* GIVEN PROBLEM
Copy every line of the data below that contains the string "Collapse". Match the case exactly.

* Data listing
+-------+

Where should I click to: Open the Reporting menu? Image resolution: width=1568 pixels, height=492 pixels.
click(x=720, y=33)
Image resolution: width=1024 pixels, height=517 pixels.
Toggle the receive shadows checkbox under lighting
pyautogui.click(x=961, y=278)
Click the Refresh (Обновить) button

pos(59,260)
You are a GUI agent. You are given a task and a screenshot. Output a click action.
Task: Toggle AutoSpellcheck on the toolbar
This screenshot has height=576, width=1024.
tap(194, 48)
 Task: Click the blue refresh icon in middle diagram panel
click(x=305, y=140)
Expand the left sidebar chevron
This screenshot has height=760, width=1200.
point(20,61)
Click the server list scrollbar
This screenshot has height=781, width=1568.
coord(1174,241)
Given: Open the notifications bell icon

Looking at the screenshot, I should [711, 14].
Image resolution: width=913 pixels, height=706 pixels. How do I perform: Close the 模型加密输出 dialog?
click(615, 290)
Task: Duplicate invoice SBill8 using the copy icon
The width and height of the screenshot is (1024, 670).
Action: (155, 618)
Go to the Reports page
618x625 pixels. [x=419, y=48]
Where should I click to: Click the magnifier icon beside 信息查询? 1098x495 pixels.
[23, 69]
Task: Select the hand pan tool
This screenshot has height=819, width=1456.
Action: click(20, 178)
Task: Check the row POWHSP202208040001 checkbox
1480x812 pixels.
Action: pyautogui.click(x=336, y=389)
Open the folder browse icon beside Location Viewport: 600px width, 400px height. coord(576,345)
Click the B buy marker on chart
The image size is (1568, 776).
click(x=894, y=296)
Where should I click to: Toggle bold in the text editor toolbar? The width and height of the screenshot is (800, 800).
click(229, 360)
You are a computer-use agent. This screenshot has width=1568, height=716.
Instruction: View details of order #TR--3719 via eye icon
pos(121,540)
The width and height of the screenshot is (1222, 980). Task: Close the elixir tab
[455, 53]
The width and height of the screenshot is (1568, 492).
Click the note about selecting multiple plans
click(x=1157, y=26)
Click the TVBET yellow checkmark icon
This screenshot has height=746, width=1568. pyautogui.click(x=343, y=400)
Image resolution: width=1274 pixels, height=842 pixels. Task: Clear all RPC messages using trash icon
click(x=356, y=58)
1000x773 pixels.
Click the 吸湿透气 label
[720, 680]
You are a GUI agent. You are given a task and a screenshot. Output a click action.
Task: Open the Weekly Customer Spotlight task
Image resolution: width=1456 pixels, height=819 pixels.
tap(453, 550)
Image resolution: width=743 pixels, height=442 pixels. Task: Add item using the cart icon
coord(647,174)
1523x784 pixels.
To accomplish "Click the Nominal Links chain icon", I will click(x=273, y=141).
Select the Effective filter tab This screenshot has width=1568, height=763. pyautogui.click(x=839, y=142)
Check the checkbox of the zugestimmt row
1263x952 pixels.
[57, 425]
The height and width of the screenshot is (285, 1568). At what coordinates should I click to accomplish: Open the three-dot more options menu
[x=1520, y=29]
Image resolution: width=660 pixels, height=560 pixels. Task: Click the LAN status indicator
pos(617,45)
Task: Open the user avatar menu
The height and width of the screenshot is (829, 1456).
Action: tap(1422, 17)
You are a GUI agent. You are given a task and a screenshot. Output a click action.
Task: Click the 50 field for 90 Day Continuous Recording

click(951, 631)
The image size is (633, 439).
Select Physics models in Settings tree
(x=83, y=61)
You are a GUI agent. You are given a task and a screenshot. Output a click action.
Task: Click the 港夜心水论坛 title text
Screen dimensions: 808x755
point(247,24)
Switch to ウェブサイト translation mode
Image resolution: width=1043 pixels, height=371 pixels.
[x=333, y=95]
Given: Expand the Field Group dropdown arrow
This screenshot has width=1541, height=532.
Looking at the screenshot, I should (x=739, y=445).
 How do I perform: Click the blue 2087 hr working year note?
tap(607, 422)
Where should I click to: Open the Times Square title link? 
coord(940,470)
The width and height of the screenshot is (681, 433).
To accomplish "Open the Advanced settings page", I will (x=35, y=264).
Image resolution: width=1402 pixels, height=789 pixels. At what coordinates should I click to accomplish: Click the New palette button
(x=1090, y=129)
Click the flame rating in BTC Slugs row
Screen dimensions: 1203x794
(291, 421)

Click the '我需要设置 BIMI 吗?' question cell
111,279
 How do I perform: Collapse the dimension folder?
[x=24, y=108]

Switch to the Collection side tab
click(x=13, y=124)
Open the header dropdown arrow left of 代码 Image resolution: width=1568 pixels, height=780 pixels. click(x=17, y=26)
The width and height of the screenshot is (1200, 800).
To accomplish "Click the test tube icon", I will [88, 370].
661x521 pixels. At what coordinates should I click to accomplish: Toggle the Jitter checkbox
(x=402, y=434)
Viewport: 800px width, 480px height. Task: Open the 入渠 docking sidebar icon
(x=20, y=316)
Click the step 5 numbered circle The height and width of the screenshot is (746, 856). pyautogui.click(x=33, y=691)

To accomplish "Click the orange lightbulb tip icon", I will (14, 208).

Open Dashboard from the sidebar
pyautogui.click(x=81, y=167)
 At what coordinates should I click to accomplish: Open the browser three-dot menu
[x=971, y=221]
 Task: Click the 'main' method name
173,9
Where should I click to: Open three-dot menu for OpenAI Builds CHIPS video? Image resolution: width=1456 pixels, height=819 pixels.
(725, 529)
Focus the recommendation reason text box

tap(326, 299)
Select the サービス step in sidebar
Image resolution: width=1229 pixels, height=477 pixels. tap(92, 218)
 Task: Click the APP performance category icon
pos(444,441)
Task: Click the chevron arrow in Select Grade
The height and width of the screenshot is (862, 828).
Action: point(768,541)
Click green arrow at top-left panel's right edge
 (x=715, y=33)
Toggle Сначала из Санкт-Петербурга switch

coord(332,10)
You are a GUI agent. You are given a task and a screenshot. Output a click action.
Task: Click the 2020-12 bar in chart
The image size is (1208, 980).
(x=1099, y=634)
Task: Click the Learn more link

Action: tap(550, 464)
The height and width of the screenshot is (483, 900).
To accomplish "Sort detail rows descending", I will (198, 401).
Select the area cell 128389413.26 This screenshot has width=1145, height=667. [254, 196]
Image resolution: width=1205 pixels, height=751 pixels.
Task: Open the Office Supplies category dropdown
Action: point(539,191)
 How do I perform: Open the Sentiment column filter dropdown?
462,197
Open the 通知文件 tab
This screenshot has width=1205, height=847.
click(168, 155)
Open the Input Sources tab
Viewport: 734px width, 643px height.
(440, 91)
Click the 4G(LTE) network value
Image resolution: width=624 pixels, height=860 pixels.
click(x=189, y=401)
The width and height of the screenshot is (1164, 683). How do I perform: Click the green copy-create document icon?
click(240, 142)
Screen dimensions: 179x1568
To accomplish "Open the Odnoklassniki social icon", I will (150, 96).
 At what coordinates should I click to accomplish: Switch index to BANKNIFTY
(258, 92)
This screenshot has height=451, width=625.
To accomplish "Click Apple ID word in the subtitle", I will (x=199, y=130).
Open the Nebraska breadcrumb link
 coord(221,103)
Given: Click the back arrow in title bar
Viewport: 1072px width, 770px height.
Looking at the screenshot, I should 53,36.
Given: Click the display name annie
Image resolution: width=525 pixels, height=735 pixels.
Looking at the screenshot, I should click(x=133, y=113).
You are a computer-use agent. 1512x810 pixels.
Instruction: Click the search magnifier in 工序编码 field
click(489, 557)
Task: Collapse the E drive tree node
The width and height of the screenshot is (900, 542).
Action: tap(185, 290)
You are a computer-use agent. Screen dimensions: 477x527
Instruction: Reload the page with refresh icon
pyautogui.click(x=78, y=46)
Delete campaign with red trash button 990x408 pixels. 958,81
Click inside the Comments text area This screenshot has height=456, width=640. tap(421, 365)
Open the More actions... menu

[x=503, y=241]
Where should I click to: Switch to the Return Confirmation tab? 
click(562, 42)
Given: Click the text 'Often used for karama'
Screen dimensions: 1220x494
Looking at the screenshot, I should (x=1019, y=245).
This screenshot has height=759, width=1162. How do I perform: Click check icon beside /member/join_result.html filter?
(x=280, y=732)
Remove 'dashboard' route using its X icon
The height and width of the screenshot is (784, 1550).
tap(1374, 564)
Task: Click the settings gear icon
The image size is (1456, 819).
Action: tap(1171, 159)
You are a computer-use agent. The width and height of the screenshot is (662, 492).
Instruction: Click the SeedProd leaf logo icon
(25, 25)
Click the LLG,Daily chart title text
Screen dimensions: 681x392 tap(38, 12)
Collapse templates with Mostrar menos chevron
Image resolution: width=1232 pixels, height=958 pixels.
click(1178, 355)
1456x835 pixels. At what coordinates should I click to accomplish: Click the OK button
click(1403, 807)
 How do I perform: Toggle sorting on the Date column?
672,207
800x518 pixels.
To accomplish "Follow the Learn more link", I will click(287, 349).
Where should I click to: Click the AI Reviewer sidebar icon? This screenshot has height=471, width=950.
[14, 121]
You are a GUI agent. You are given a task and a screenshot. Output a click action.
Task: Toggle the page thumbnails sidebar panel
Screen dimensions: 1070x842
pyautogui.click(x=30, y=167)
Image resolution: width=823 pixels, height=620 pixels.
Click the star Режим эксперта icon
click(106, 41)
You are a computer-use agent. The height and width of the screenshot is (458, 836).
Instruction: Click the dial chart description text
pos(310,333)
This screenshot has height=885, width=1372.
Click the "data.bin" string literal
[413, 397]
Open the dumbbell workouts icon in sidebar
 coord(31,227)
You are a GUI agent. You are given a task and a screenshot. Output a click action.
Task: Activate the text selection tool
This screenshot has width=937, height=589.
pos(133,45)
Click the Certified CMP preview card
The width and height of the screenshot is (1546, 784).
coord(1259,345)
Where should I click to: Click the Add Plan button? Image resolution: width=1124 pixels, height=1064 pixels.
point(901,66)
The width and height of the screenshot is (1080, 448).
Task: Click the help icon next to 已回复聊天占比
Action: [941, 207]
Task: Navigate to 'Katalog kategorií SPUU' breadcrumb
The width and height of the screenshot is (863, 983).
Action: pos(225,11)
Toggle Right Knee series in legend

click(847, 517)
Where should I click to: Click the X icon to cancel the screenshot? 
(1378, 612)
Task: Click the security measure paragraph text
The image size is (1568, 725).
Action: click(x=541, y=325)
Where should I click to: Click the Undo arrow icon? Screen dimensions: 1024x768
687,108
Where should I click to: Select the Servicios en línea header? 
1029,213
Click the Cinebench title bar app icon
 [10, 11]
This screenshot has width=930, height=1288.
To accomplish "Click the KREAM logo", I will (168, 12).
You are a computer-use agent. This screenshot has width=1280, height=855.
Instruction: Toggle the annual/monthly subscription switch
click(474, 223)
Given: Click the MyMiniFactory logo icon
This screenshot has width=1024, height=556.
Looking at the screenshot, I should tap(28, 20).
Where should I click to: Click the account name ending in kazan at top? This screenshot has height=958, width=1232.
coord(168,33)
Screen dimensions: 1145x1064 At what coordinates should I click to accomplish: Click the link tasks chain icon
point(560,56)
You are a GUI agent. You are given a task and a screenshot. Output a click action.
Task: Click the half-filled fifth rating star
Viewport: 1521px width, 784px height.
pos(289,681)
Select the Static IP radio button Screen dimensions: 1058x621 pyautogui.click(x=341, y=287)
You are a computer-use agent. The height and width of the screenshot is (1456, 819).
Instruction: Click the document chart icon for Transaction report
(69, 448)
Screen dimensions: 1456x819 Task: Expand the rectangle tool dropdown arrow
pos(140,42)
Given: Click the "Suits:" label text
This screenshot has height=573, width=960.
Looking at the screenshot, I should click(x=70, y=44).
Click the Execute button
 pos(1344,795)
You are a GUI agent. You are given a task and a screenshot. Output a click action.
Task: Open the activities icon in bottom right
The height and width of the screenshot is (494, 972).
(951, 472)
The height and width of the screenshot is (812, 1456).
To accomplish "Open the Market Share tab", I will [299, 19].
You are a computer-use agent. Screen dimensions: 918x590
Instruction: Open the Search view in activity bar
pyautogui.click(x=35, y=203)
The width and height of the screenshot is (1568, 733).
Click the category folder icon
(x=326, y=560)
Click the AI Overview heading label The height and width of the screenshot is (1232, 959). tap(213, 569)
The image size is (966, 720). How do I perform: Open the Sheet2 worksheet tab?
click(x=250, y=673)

+-------+

* SOLUTION FOR THIS PROBLEM
 How do I perform: Collapse the dimension folder?
Task: Collapse the E drive tree node
Collapse templates with Mostrar menos chevron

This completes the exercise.